- _HOW TO COMPLETE THIS TASK_: In the records that follow, find the line with "This screenshot has height=395, width=976."; from there, retype every line exactly through the line with "Task: Open the Справка menu", which also belongs to the answer.

Saved entries:
####

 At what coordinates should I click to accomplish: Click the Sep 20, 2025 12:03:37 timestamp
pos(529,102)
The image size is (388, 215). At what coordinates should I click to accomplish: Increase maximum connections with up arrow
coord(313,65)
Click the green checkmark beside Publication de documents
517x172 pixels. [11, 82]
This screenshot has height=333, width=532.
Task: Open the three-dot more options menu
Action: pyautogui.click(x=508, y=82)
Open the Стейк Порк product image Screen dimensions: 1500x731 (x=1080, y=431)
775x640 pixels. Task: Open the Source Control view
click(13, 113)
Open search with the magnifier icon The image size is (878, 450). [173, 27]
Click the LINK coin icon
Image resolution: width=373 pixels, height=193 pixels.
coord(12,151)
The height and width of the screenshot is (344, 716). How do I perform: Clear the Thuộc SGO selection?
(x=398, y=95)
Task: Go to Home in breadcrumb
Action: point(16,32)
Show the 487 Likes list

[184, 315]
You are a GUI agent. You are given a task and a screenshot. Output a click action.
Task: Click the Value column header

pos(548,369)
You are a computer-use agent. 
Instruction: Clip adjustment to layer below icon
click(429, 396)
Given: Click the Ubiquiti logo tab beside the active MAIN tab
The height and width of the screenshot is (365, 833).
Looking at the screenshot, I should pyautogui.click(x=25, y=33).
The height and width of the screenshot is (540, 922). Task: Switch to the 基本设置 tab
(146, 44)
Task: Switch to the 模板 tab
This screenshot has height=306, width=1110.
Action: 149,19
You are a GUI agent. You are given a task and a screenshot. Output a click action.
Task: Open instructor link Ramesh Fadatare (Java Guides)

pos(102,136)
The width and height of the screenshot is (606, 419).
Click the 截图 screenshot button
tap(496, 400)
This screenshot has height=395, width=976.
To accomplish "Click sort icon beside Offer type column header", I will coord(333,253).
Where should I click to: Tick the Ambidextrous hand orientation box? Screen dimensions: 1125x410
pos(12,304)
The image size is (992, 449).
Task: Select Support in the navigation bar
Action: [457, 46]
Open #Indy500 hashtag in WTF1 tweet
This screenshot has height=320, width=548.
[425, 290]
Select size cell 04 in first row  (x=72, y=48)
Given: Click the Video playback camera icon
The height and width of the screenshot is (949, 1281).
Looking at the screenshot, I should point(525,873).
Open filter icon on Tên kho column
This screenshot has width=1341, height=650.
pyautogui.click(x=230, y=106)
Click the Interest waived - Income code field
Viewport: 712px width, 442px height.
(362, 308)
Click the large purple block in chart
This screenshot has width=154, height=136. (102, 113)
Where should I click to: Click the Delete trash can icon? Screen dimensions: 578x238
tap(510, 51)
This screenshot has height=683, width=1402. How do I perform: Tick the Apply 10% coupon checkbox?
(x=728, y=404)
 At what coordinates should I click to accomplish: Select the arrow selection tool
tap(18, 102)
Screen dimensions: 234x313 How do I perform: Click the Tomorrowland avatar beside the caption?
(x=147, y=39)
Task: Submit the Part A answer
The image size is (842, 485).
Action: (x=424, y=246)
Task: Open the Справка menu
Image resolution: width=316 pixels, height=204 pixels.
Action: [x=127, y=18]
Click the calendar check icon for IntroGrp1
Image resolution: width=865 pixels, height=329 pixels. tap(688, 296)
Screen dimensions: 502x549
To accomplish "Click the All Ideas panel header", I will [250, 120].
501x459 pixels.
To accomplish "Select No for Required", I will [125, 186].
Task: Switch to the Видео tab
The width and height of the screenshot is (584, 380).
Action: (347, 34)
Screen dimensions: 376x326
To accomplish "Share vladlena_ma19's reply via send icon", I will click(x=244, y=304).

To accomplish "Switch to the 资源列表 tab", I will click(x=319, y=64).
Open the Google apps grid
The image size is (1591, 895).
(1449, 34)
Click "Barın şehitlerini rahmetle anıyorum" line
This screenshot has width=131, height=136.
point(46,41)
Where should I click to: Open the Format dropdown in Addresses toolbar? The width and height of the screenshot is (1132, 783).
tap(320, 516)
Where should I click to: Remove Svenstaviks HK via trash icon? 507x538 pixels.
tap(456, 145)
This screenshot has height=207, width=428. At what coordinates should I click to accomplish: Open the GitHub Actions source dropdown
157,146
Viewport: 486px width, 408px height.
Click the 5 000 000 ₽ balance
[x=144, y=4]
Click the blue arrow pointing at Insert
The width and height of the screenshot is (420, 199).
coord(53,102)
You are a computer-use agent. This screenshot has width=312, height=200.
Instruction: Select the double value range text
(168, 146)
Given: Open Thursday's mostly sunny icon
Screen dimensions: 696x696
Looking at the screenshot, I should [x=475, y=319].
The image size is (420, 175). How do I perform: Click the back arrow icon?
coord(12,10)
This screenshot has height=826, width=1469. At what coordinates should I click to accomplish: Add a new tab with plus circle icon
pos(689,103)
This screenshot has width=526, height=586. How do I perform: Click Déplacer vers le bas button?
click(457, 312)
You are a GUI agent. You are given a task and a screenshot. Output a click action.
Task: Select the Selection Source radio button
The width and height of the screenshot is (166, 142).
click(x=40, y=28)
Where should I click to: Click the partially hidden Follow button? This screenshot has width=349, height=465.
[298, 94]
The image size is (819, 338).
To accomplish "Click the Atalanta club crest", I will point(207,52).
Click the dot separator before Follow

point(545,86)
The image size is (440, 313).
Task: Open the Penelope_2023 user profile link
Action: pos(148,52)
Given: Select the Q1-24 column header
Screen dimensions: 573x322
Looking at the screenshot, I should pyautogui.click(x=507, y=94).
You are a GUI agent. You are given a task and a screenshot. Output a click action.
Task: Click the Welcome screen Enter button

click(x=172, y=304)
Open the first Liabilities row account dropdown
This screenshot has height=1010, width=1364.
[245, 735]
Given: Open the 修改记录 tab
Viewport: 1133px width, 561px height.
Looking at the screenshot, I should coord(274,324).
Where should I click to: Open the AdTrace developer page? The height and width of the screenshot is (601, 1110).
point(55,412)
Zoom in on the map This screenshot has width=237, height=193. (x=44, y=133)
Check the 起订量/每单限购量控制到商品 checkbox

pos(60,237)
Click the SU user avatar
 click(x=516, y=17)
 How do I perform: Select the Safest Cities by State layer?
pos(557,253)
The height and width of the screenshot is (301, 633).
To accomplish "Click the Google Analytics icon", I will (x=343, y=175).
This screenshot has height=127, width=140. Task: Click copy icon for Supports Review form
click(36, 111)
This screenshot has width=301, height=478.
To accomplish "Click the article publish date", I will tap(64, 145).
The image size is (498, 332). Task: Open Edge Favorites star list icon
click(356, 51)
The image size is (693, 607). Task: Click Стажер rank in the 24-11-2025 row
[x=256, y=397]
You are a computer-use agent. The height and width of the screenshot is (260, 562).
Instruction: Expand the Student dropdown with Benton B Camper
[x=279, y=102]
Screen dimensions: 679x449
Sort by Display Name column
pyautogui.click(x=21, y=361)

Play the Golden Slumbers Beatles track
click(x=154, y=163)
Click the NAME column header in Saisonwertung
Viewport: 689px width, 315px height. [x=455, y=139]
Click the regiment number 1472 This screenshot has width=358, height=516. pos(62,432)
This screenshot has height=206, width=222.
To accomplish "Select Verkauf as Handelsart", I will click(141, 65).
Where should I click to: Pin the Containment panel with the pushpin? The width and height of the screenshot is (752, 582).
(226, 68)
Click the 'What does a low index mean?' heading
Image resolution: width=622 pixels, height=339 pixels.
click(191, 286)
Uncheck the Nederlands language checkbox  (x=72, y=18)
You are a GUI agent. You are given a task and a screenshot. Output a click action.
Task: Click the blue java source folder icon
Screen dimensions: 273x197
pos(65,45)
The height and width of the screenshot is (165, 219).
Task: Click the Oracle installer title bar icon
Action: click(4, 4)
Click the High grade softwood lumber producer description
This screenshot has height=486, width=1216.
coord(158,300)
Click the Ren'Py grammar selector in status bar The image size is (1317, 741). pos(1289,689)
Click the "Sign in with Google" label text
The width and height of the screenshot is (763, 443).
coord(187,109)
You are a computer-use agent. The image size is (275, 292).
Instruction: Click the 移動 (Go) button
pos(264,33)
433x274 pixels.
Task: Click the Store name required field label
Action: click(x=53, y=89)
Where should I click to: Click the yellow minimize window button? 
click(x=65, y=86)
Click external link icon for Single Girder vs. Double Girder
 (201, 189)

####

- _WRITTEN ANSWER_:
This screenshot has height=395, width=976.
To accomplish "Click sort icon beside Offer type column header", I will coord(333,253).
Where should I click to: Tick the Ambidextrous hand orientation box? Screen dimensions: 1125x410
pos(12,304)
The image size is (992, 449).
Task: Select Support in the navigation bar
Action: [457, 46]
Open #Indy500 hashtag in WTF1 tweet
This screenshot has height=320, width=548.
[425, 290]
Select size cell 04 in first row  (x=72, y=48)
Given: Click the Video playback camera icon
The height and width of the screenshot is (949, 1281).
Looking at the screenshot, I should point(525,873).
Open filter icon on Tên kho column
This screenshot has width=1341, height=650.
pyautogui.click(x=230, y=106)
Click the Interest waived - Income code field
Viewport: 712px width, 442px height.
(362, 308)
Click the large purple block in chart
This screenshot has width=154, height=136. (102, 113)
Where should I click to: Click the Delete trash can icon? Screen dimensions: 578x238
tap(510, 51)
This screenshot has height=683, width=1402. How do I perform: Tick the Apply 10% coupon checkbox?
(x=728, y=404)
 At what coordinates should I click to accomplish: Select the arrow selection tool
tap(18, 102)
Screen dimensions: 234x313 How do I perform: Click the Tomorrowland avatar beside the caption?
(x=147, y=39)
Task: Submit the Part A answer
The image size is (842, 485).
Action: (x=424, y=246)
Task: Open the Справка menu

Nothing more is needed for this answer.